You can use the language models to generate text completions. Below is an example of how to use the `MistralLlm` provider:

```python
from aicore.llm.config import LlmConfig
from aicore.llm.providers import MistralLlm

config = LlmConfig(
    api_key="your_api_key",
    model="your_model_name",
    temperature=0.7,
    max_tokens=100
)

mistral_llm = MistralLlm.from_config(config)
response = mistral_llm.complete(prompt="Hello, how are you?")
print(response)
```

### Embeddings

You can use the embeddings module to generate text embeddings.
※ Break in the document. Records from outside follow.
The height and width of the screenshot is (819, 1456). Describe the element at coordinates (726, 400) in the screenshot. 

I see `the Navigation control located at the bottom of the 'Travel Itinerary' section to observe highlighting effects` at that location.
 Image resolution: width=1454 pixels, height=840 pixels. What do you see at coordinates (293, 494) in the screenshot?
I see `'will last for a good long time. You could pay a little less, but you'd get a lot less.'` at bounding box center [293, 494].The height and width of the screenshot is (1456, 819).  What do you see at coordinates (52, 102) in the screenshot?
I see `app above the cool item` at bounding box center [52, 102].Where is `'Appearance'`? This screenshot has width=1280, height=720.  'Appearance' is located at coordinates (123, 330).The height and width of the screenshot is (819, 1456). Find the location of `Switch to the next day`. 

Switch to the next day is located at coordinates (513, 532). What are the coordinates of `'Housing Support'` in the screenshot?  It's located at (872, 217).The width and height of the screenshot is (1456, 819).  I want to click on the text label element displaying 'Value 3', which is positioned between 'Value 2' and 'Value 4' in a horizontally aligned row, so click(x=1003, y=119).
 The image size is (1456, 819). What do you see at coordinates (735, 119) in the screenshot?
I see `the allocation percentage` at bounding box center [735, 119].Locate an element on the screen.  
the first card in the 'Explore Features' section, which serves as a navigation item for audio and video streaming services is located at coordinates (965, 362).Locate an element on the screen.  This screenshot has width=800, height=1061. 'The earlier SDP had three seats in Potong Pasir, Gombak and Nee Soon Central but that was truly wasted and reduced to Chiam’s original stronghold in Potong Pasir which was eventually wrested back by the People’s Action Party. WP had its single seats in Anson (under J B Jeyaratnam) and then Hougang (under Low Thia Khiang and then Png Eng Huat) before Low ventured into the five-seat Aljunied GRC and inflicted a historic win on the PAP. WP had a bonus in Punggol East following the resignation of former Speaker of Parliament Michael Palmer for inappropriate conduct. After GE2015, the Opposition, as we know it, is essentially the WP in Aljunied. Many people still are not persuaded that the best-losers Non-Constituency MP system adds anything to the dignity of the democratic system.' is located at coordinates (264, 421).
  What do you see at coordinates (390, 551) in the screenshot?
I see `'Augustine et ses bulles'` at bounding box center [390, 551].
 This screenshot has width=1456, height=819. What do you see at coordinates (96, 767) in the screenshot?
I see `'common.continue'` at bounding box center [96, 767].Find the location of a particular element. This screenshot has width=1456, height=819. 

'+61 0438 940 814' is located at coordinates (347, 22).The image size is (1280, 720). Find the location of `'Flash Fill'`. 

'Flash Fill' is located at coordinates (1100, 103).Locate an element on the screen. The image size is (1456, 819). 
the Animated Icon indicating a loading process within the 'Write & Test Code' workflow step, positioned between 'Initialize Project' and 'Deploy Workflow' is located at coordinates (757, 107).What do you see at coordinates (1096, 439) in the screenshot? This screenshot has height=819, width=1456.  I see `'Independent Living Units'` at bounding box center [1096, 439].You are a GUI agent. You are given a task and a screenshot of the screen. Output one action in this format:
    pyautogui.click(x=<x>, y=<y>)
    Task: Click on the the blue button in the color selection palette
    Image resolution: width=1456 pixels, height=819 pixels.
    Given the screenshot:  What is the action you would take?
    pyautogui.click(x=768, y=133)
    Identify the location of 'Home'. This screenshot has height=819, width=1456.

Below is an example of how to use the `OpenAiEmbeddings` provider:

```python
from aicore.embeddings.config import EmbeddingsConfig
from aicore.embeddings import Embeddings

config = EmbeddingsConfig(
    provider="openai",
    api_key="your_api_key",
    model="your_model_name"
)

embeddings = Embeddings.from_config(config)
vectors = embeddings.generate(["Hello, how are you?"])
print(vectors)
```

For asynchronous usage:

```python
import asyncio
from aicore.embeddings.config import EmbeddingsConfig
from aicore.embeddings import Embeddings

async def main():
    config = EmbeddingsConfig(
        provider="openai",
        api_key="your_api_key",
        model="your_model_name"
    )

    embeddings = Embeddings.from_config(config)
    vectors = await embeddings.agenerate(["Hello, how are you?"])
    print(vectors)

asyncio.run(main())
```

### Loading from a Config File

To load configurations from a YAML file, set the `CONFIG_PATH` environment variable and use the `Config` class to load the configurations. Here is an example:

```python
from aicore.config import Config
from aicore.llm import Llm
import os

if __name__ == "__main__":
    os.environ["CONFIG_PATH"] = "./config/config.yml"
    config = Config.from_yaml()
    llm = Llm.from_config(config.llm)
    llm.complete("Once upon a time, there was a")
```

Make sure your `config.yml` file is properly set up with the necessary configurations.
## License

This project is licensed under the Apache 2.0 License.